O mundo vive, desde o início dos anos 90, com uma moratória informal que travou os ensaios com carga nuclear ativa. Não por altruísmo, mas por cálculo: cada teste liberta radiação, destrói solos e reabre feridas ambientais e humanas que demoraram gerações a cicatrizar. Quando um líder político evoca a hipótese de recomeçar, reabre também o espectro da desconfiança global.
Trump alega “paridade” com China e Rússia, mas ambos, pelo menos oficialmente, mantêm o mesmo congelamento que os Estados Unidos. Reatar ensaios não aumentaria a segurança de ninguém — apenas justificaria novas experiências alheias.
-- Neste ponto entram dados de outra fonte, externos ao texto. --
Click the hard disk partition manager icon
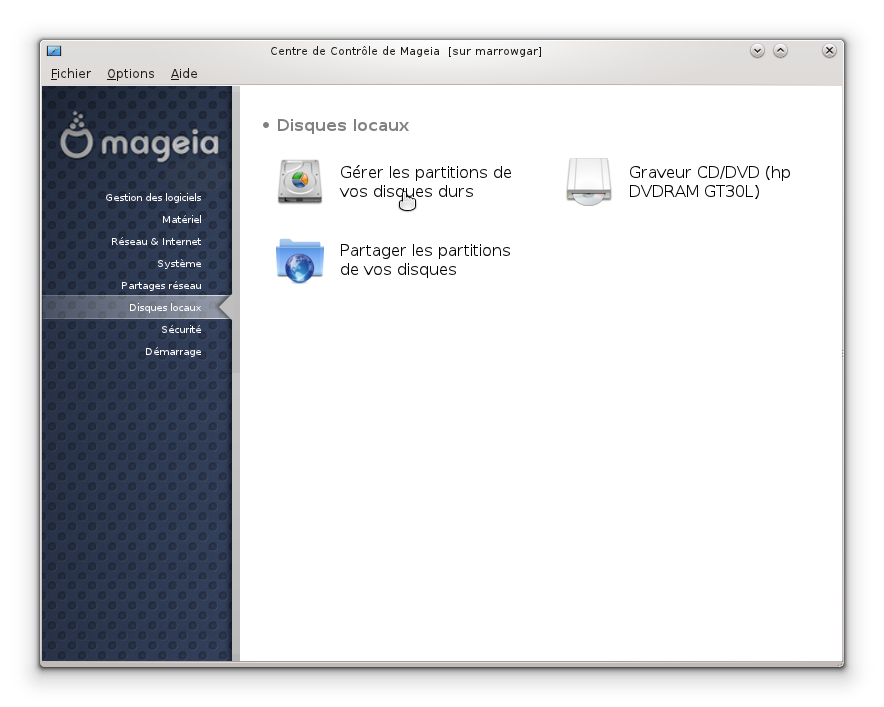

E, num equilíbrio tão frágil, bastaria um único erro para que o medo voltasse a ser uma arma de política externa.
Durante décadas, a dissuasão nuclear baseou-se na certeza de que nenhum país ousaria usar o seu arsenal. O perigo atual é outro: a normalização discursiva da ameaça, o jogo simbólico em que se insinua poder sem medir consequências. O século XX ensinou o que o século XXI parece querer esquecer — que as palavras dos poderosos podem ser tão explosivas quanto os engenhos que descrevem.
O mundo já tem guerra bastante. Não precisa de mais um eco subterrâneo para provar quem manda. Precisa de líderes que saibam o peso de cada verbo, antes que uma frase imprudente se torne um estilhaço.